Asserting that NEET was in “national interest” to improve the quality of medical education, the apex court disagreed with a key argument of CMC Vellore —one of the petitioners — by saying that the NEET regulations do not violate minority rights as the same have been prescribed to weed out the maladies plaguing professional education.
Speaking to The Indian Express, Dr Peter John Victor, Director of CMC Vellore, said they have been following the NEET selection process for admissions in the past two years. “So there is no change in the existing system,” he said.
Krishna Srinivasan, a lawyer who had been fighting the case for CMC Vellore for over three decades, said they are bound to follow the SC order. “We will continue to follow NEET admission process subject to the National Medical Commission Act, which will come in force soon,” he said.
While CMC Vellore seems to have no immediate plans to seek a review, the Supreme Court order may impact the Tamil Nadu government’s long-standing demand for exemption from NEET.

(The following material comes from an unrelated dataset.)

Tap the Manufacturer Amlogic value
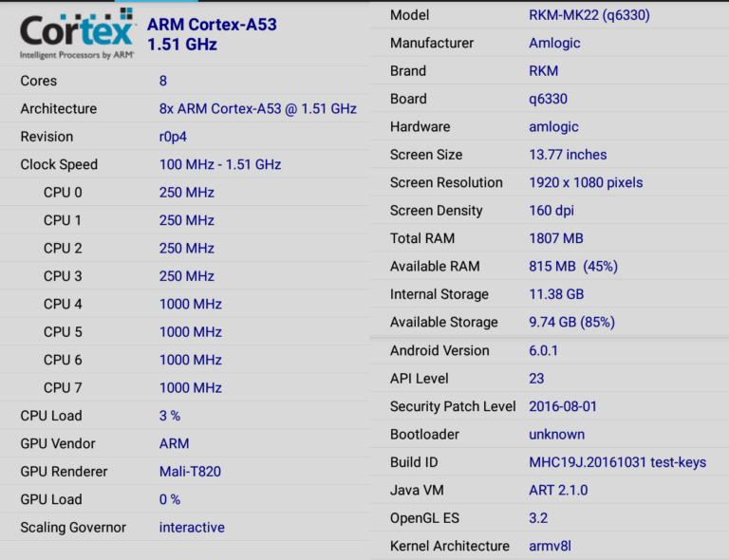Screen dimensions: 729x560 pyautogui.click(x=554, y=43)
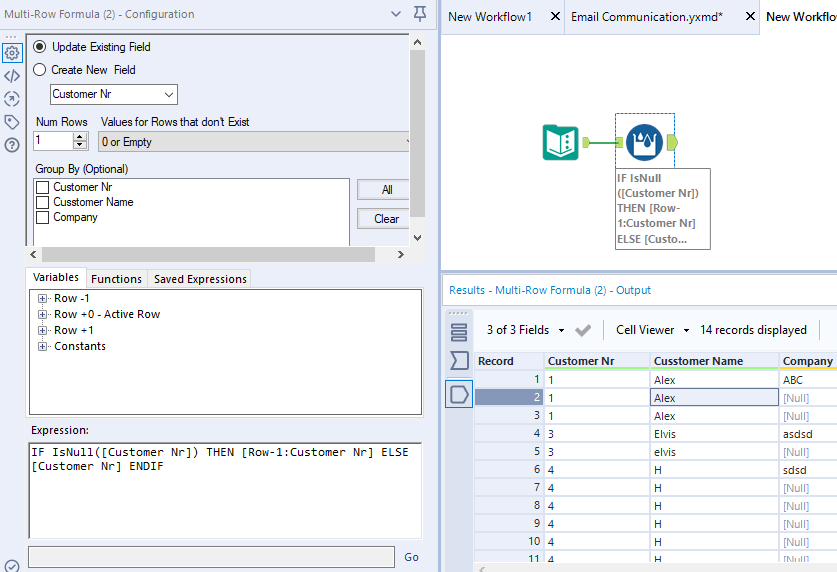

Legal battles may continue over larger questions on minority rights before a larger bench of the Supreme Court. However, the bench on Wednesday held that there was no question of discrimination in respect of minority institutions as both majority and minority institutions will have to admit students through the common entrance test conducted by the agency appointed by MCI or DCI.
A batch of petitions was originally filed in the apex court in 2012, by CMC Vellore among others, challenging the constitutional validity of the NEET notifications issued by the MCI and DCI. Essentially, it was a legal fight to protect the admission process it was following since 1946. CMC followed this process — inspired by selection for armed forces in pre-Independent India — with the help of multiple intern orders from the Supreme Court from 1993 to 2012, and at least 17 court orders endorsing their selection process, even after the state government tried to impose a common system.
“We had our own nationwide entrance exam followed by an interview session where the aptitude of candidates was evaluated by a group of doctors. Evaluating the candidate’s proficiency as a doctor was part of this process. In this manner, we got the best candidates, who were committed to work in rural areas even after postgraduation. Attrition rate of candidates passing out of CMC for a future in a foreign country was also lowest —- 80 per cent of them serve in India,” Srinivasan said.